2 · 1 year, 8 months ago

14 · 1 year, 8 months ago

Is there any way of calculation without using logarithms? · 2 years, 3 months ago

yes, we could try writing it as 10 to a certain power(changing base/power.) · 2 years, 3 months ago

22log2+1 = 7 (log2 =.3010) · 2 years, 3 months ago

The answer is $$\log {2^{2^{22}}}$$ · 2 years, 3 months ago

No, it is not, it is $$\left\lfloor log_{ 10 }(2^{ 2^{ 22 } }) \right\rfloor +1$$ · 2 years, 3 months ago

I forgot to put it in Round function · 2 years, 3 months ago

You forgot to add $$1$$. Floor function is understood. · 2 years, 3 months ago

I meant Round off function · 2 years, 3 months ago

I get the round off function bit.

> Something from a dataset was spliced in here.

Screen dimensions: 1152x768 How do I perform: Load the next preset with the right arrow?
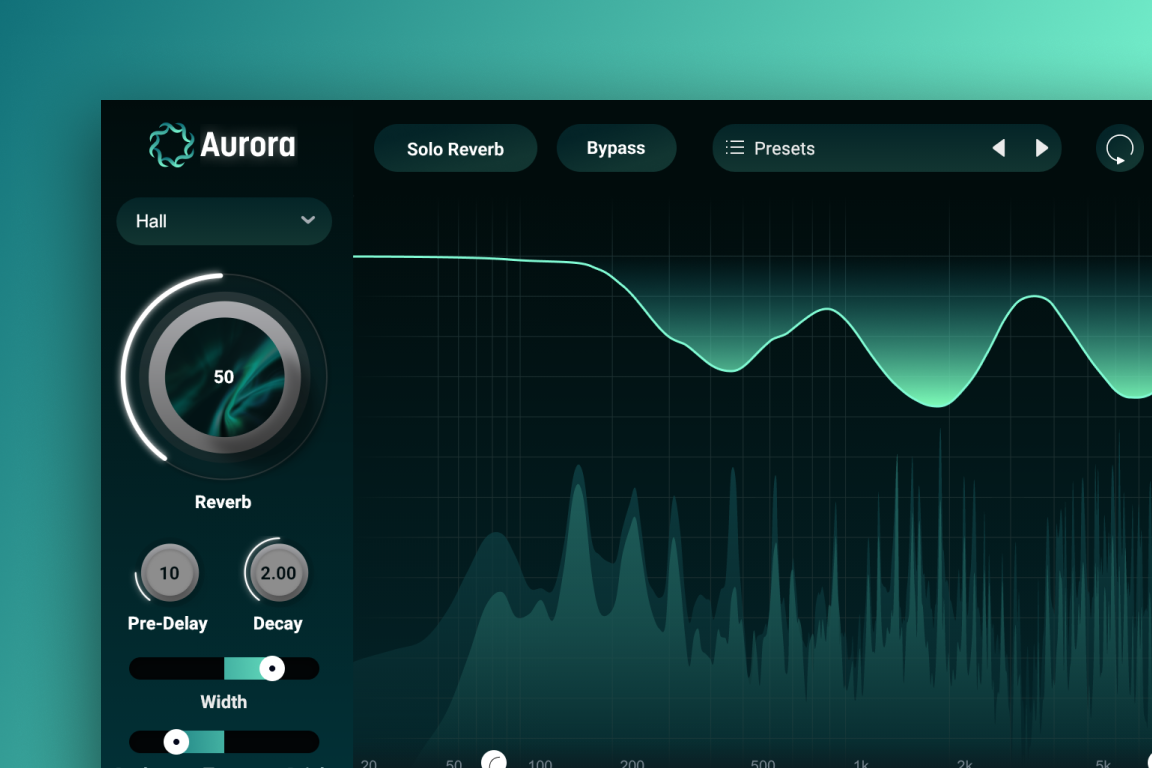(x=1042, y=148)
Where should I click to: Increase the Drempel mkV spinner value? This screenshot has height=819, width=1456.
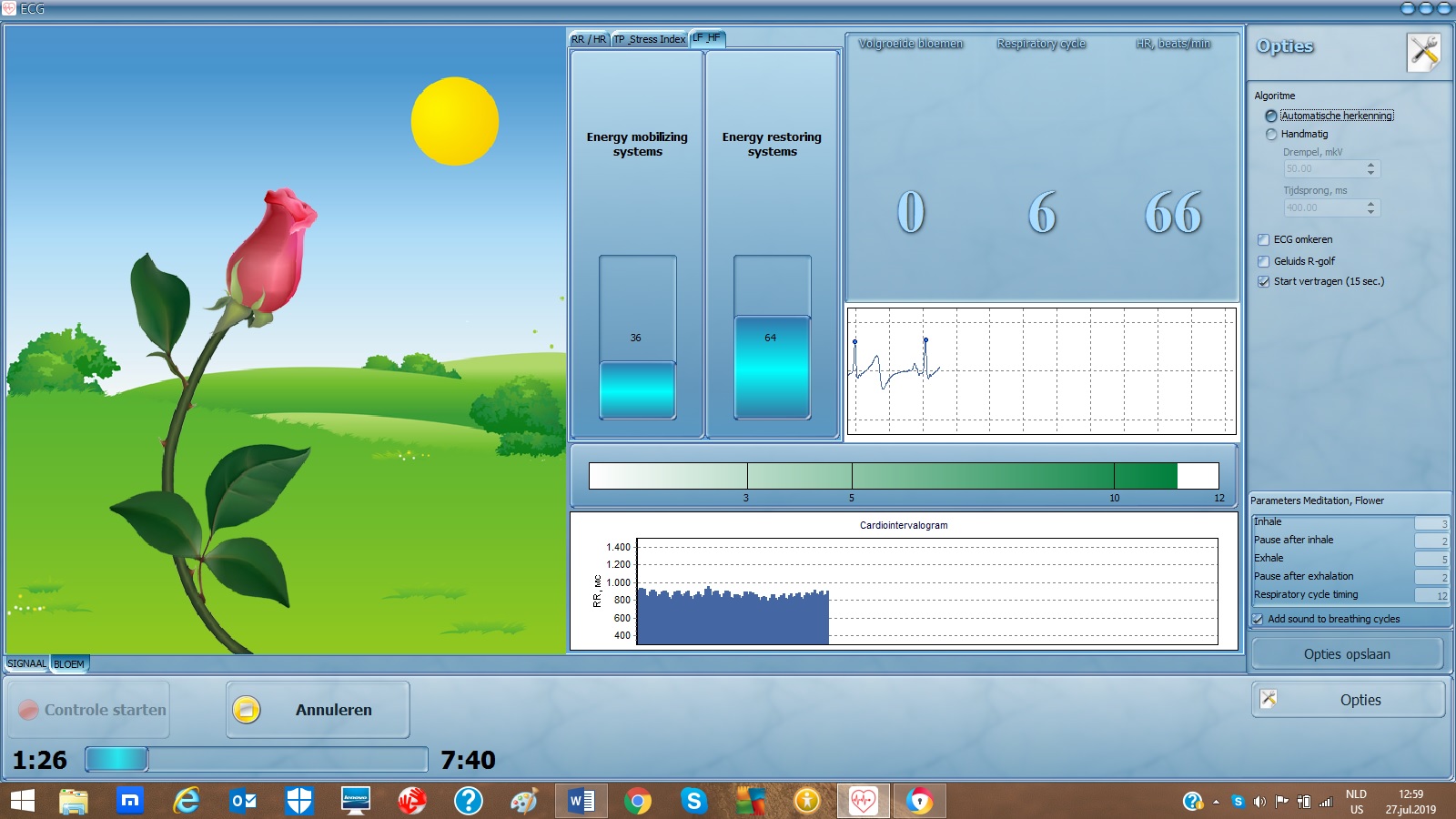(x=1370, y=165)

The thing that I meant is that the number of digits $$n$$ of a natural number $$x$$ is given by:

$$n=\left\lfloor log_{ 10 }(x) \right\rfloor +1$$

$$n\ne \left\lfloor log_{ 10 }(x) \right\rfloor$$ · 2 years, 3 months ago

Is it always true ? · 2 years, 3 months ago

Yes, this is due to the fact that $$log_{10}(x)$$ gives us the number of zeroes in the largest power of $$10$$ which is less than $$x$$. For example, if $$x=12345$$, $$log_{10}(x)=4$$(approx.) as $$10000$$ is the largest power of ten below $$12345$$. But we need to add one to this value to account for the leading number as we have now counted only the zeroes and left out the one in $$10000$$. Therefore, the right answer is $$4+1=5$$.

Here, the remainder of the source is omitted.